{Photo by rocketlass.}
When someday the aliens beam me up and start asking questions, I fully expect them to ask me--once they've gotten beyond the obvious ("Did adults really watch The Dukes of Hazzard?"; "How did no one realize Cheney was a Skrull?"; "Can we hate the Yankees, too?")--what it is we readers enjoy in novels. And after I rave about the capaciousness of the form, its ability to accommodate both Moby-Dick and A Month in the Country, both A Dance to the Music of Time and Tlooth, I'll talk about how its very filler, the clutter of objects and incidental descriptions and necessary transitions that begins to really thicken up in the Victorian era, can itself here and there beautifully capture and hold our world as we pass it by--as the very action of the novel itself passes it by.
This all came to mind a few days ago because as I was reading Abraham Rodriguez's strange, staccato, stylized crime novel South by South Bronx (2008), I decided I'd hit upon the perfect illustration of that aspect of novels.
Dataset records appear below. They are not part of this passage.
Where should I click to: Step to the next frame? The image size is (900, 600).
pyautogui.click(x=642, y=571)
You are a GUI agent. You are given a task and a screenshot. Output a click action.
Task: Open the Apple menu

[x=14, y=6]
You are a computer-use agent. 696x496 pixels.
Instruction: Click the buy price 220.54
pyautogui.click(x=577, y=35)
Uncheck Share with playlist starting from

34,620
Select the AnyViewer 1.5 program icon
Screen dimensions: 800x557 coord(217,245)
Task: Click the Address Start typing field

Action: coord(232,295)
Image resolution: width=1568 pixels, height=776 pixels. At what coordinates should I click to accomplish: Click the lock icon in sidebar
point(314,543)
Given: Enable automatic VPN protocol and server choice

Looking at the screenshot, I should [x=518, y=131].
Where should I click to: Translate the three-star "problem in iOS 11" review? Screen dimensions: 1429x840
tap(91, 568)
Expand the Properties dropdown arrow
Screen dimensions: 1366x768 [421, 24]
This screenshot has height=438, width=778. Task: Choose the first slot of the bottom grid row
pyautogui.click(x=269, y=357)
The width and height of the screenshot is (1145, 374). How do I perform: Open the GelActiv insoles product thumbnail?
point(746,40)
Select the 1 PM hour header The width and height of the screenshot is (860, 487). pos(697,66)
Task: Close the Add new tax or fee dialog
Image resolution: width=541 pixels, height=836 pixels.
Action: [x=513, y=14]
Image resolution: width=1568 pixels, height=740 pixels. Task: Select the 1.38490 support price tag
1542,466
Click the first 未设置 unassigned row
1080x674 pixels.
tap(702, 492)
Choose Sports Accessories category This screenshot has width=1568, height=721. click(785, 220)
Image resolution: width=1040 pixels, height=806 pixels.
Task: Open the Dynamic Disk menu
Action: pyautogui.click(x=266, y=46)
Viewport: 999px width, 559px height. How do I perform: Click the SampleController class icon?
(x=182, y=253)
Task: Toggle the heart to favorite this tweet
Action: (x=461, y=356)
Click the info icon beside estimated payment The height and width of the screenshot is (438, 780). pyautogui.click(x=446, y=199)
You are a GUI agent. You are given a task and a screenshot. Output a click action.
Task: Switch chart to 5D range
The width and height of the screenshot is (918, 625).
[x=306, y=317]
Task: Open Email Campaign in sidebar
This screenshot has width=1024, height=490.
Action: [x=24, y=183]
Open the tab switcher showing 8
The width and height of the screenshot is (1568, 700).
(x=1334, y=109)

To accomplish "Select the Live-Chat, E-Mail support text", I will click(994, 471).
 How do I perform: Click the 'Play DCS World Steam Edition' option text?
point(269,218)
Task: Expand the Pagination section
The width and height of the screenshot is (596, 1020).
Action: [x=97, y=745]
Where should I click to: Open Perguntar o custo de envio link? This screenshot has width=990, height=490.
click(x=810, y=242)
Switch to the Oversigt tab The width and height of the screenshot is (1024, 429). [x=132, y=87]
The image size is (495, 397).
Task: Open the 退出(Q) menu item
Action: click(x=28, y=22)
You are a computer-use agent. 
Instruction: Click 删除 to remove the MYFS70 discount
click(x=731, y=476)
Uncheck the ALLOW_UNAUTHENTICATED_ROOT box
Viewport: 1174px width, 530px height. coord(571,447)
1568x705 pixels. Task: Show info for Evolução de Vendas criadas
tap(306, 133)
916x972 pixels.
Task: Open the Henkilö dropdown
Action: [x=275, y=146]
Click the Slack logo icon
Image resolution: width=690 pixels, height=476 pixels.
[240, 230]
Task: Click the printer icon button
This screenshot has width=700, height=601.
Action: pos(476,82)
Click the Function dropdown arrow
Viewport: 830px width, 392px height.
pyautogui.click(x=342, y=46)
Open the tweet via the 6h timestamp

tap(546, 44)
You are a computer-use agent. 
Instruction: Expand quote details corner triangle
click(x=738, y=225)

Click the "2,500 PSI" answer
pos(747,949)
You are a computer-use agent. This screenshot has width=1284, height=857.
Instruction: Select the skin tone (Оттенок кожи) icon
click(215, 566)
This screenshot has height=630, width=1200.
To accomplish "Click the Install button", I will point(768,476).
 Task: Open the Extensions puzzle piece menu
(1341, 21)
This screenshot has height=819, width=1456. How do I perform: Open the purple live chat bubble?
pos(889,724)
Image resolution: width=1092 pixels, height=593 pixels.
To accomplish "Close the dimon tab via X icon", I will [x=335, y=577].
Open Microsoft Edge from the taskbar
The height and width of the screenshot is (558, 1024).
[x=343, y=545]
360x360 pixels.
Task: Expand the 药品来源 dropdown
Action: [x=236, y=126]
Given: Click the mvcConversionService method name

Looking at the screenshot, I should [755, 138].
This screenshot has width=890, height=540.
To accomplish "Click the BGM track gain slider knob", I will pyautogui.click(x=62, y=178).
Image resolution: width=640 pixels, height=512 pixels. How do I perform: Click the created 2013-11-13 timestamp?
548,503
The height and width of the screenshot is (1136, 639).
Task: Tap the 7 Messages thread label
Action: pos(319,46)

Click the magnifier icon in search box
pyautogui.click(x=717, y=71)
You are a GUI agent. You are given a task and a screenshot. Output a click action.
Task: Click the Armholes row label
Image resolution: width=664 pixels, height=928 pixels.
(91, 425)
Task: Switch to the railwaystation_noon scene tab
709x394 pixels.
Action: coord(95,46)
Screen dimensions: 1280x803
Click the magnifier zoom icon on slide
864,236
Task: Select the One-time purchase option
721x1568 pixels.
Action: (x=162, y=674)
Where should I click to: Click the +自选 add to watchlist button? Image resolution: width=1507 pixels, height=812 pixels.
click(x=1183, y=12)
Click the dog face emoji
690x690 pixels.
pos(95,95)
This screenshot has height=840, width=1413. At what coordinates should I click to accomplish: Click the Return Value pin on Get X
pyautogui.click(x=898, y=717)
In the opening pages of the book, a young blonde woman in a soaking wet minidress, trying to escape from some unknown peril in a South Bronx downpour, climbs a fire escape, and as she's climbing she's afforded a momentary, anonymous glimpse of intimacy:
Through the open window on the third floor she spotted a couple, dancing. Luis Vargas playing soft on the stereo. The one candle flickered unreliably. The woman was in a red dress, fringe splashing her thighs like water. The guy was bare-chested. Black dress pants, like a matador. She watched them dance slow and close. Took a moment before she realized the guy was wearing an eye patch.It's a perfect little snapshot of the other lives that exist, quietly, in the eddies of a realist novel; even as they serve their essential purpose of coloring and fleshing out the world of the story we're following, they also necessarily represent directions not taken, stories unexplored.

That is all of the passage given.